__Data provided__.

▬▬▬

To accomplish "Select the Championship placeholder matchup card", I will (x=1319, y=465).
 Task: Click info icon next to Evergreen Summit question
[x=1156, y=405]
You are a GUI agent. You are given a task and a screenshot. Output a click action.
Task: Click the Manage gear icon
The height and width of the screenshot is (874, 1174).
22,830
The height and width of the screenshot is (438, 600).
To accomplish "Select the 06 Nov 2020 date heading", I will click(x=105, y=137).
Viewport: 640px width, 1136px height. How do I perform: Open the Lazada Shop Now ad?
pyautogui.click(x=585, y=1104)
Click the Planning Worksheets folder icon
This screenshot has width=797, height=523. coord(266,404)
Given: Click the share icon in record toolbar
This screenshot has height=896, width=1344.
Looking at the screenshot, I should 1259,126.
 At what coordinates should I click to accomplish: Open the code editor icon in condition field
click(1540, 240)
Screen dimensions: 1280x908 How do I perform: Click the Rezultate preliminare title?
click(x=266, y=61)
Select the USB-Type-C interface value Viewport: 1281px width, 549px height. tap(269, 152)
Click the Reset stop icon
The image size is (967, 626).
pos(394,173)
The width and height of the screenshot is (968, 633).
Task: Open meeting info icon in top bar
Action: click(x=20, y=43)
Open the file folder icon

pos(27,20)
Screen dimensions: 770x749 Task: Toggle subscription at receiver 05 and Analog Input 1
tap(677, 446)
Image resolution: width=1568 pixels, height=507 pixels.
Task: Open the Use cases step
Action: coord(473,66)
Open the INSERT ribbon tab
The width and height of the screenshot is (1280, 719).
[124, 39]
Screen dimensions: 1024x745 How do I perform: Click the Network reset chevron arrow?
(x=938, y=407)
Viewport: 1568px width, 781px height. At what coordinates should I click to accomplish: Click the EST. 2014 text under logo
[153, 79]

▬▬▬

__Activity__. All the records shown above need to be given again exactly.

__Result for this exercise__.
To accomplish "Select the Championship placeholder matchup card", I will (x=1319, y=465).
 Task: Click info icon next to Evergreen Summit question
[x=1156, y=405]
You are a GUI agent. You are given a task and a screenshot. Output a click action.
Task: Click the Manage gear icon
The height and width of the screenshot is (874, 1174).
22,830
The height and width of the screenshot is (438, 600).
To accomplish "Select the 06 Nov 2020 date heading", I will click(x=105, y=137).
Viewport: 640px width, 1136px height. How do I perform: Open the Lazada Shop Now ad?
pyautogui.click(x=585, y=1104)
Click the Planning Worksheets folder icon
This screenshot has width=797, height=523. coord(266,404)
Given: Click the share icon in record toolbar
This screenshot has height=896, width=1344.
Looking at the screenshot, I should 1259,126.
 At what coordinates should I click to accomplish: Open the code editor icon in condition field
click(1540, 240)
Screen dimensions: 1280x908 How do I perform: Click the Rezultate preliminare title?
click(x=266, y=61)
Select the USB-Type-C interface value Viewport: 1281px width, 549px height. tap(269, 152)
Click the Reset stop icon
The image size is (967, 626).
pos(394,173)
The width and height of the screenshot is (968, 633).
Task: Open meeting info icon in top bar
Action: click(x=20, y=43)
Open the file folder icon

pos(27,20)
Screen dimensions: 770x749 Task: Toggle subscription at receiver 05 and Analog Input 1
tap(677, 446)
Image resolution: width=1568 pixels, height=507 pixels.
Task: Open the Use cases step
Action: coord(473,66)
Open the INSERT ribbon tab
The width and height of the screenshot is (1280, 719).
[124, 39]
Screen dimensions: 1024x745 How do I perform: Click the Network reset chevron arrow?
(x=938, y=407)
Viewport: 1568px width, 781px height. At what coordinates should I click to accomplish: Click the EST. 2014 text under logo
[153, 79]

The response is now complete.